Reproduce the listing word for word, starting with its first line and going on through the line with "Action: click(x=47, y=259)", both ends included. Leave out the pictures.
################
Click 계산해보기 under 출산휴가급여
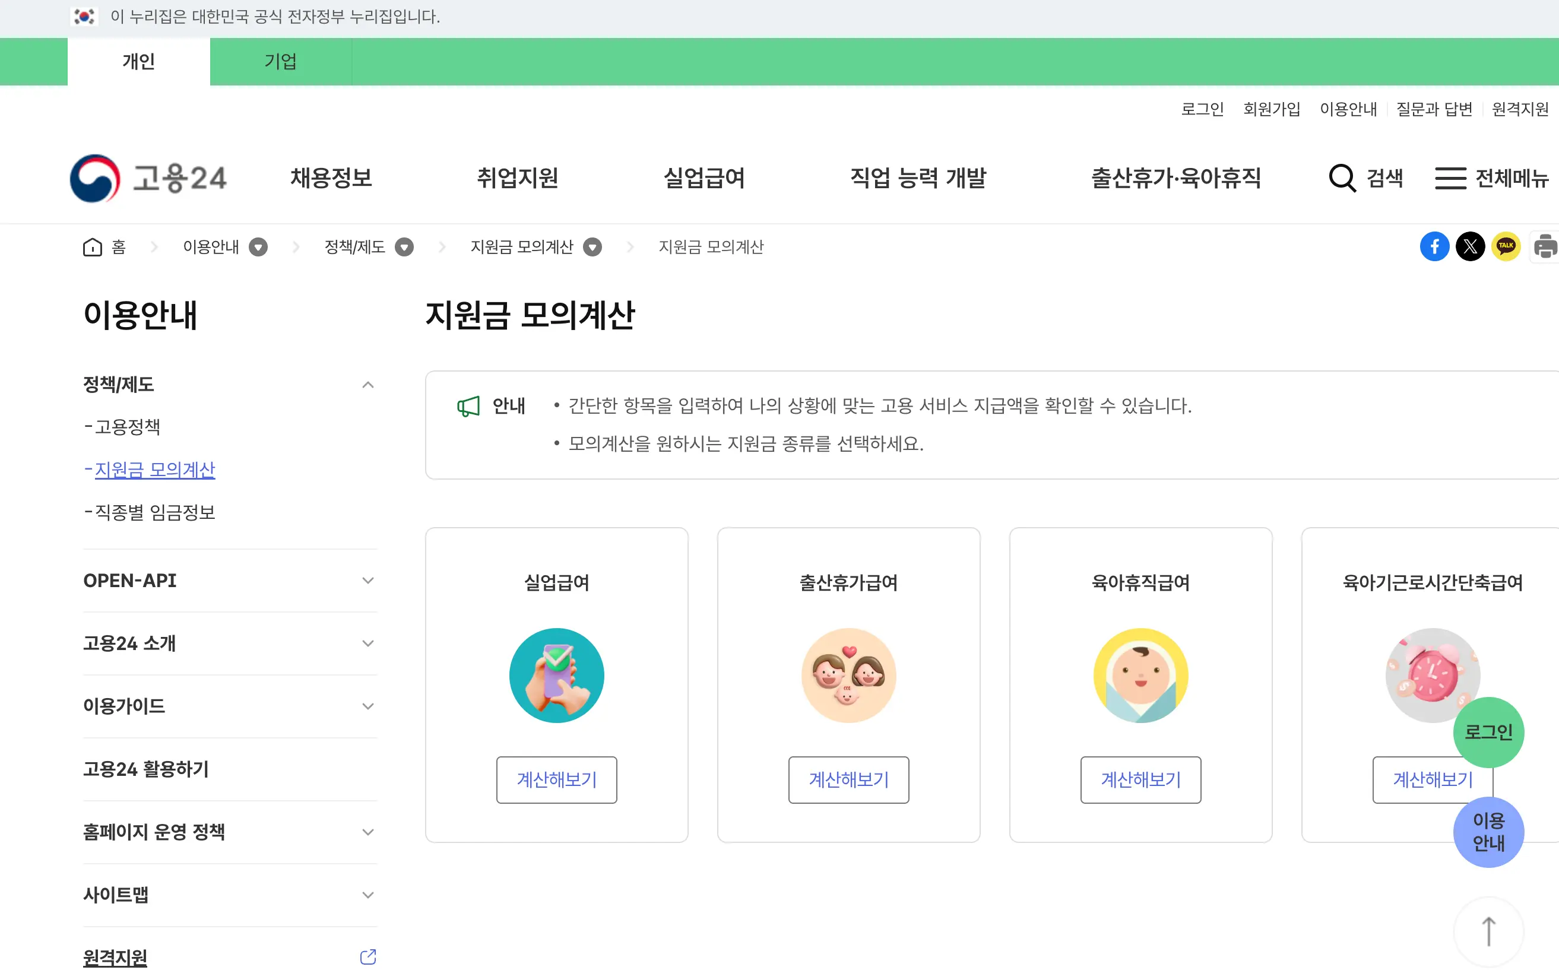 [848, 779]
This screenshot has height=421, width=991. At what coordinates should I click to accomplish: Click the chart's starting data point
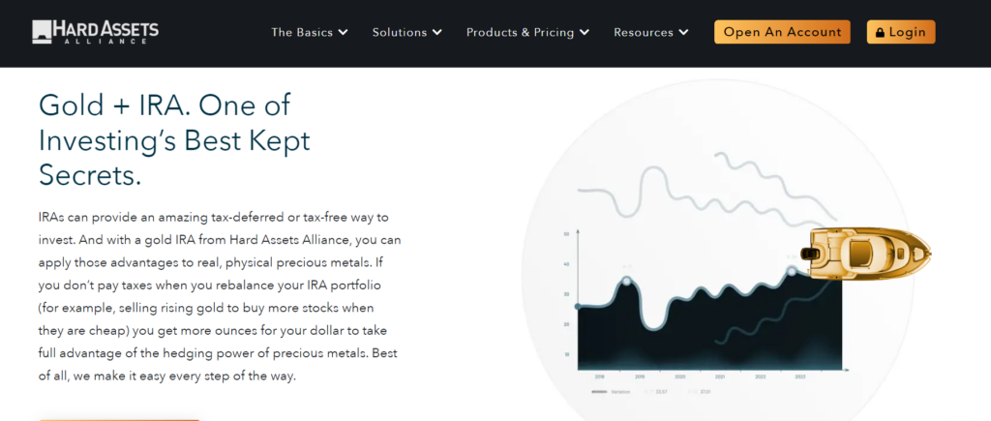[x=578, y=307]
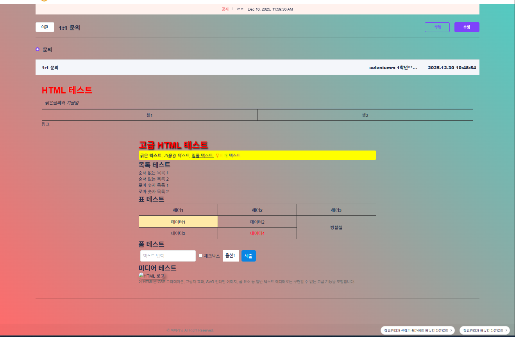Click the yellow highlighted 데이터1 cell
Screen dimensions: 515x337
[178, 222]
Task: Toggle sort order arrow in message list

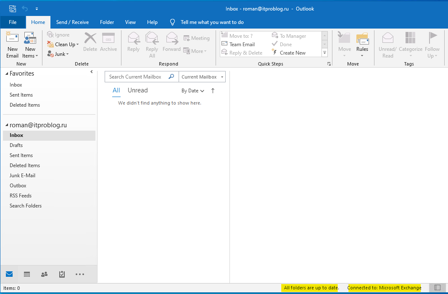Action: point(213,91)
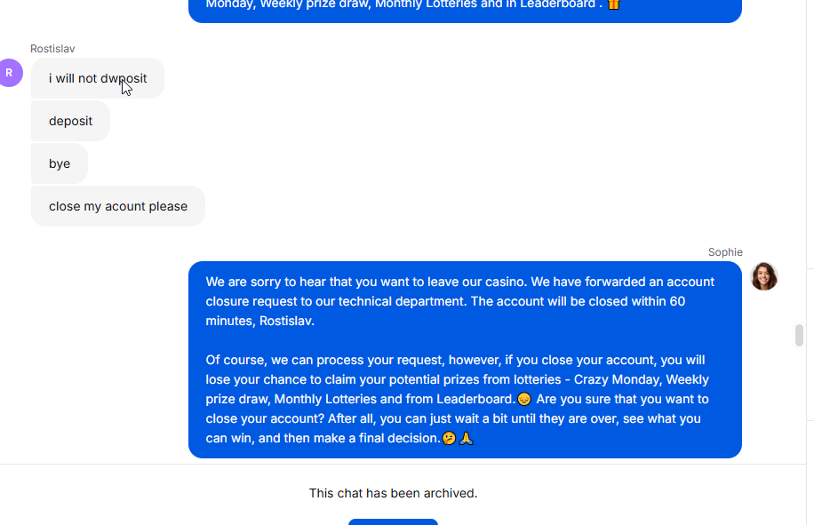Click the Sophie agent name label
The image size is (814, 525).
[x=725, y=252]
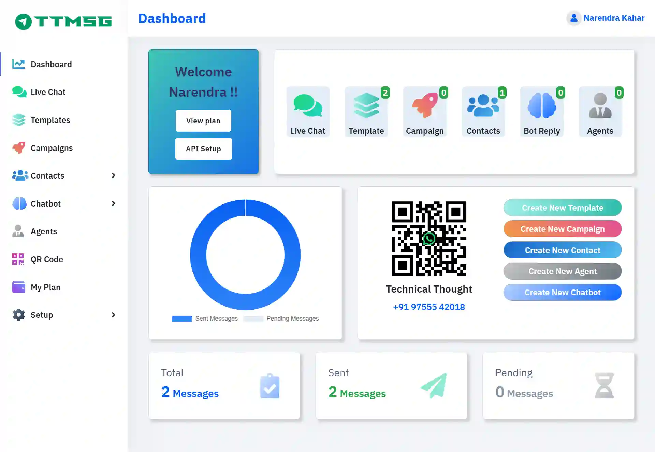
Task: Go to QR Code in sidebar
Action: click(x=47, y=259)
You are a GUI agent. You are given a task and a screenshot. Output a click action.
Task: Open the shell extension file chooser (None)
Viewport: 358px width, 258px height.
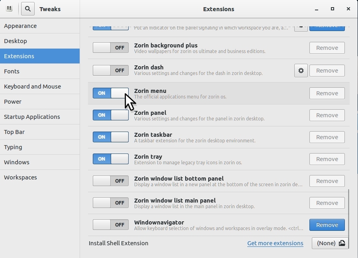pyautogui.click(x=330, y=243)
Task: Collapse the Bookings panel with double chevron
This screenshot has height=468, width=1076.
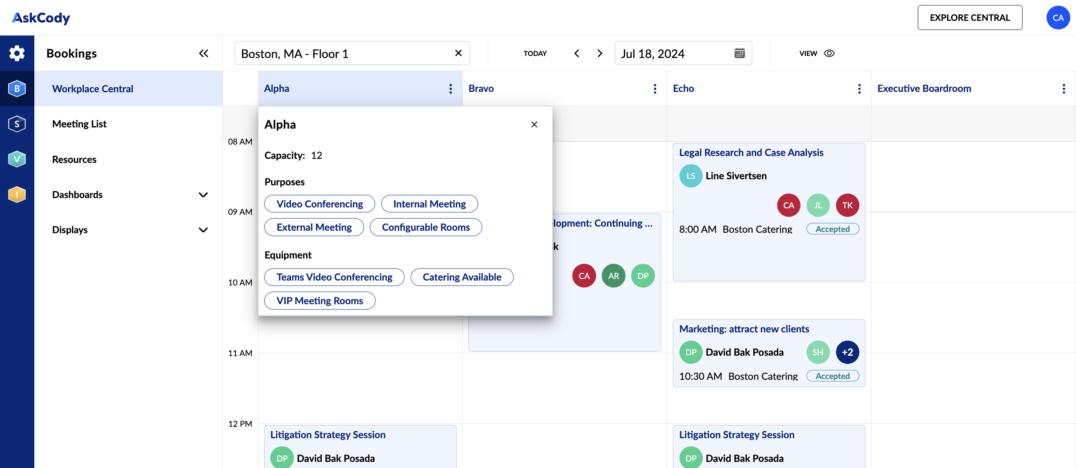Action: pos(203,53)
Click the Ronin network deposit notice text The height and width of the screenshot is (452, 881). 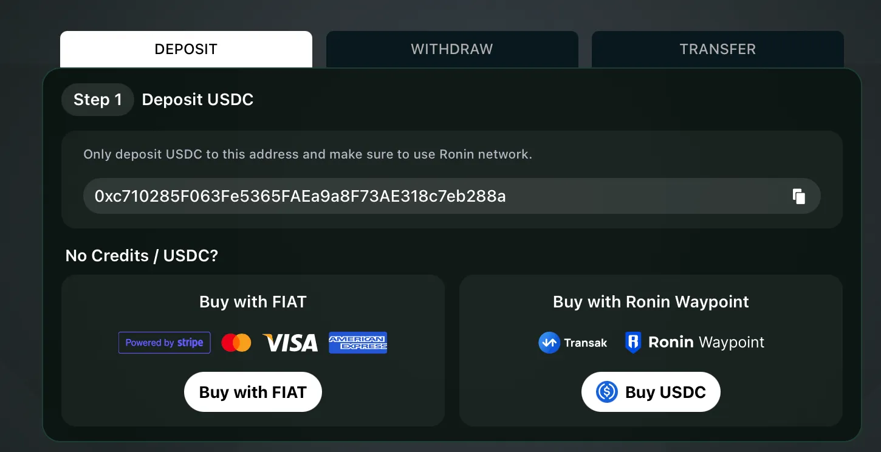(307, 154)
################
Final answer:
Click 계산해보기 under 출산휴가급여
 [848, 779]
This screenshot has height=421, width=991. At what coordinates should I click to accomplish: Click the chart's starting data point
[x=578, y=307]
Click the yellow highlighted 데이터1 cell
Screen dimensions: 515x337
[178, 222]
Task: Toggle sort order arrow in message list

Action: point(213,91)
Click the Sophie agent name label
The image size is (814, 525).
[x=725, y=252]
Task: Go to QR Code in sidebar
Action: click(x=47, y=259)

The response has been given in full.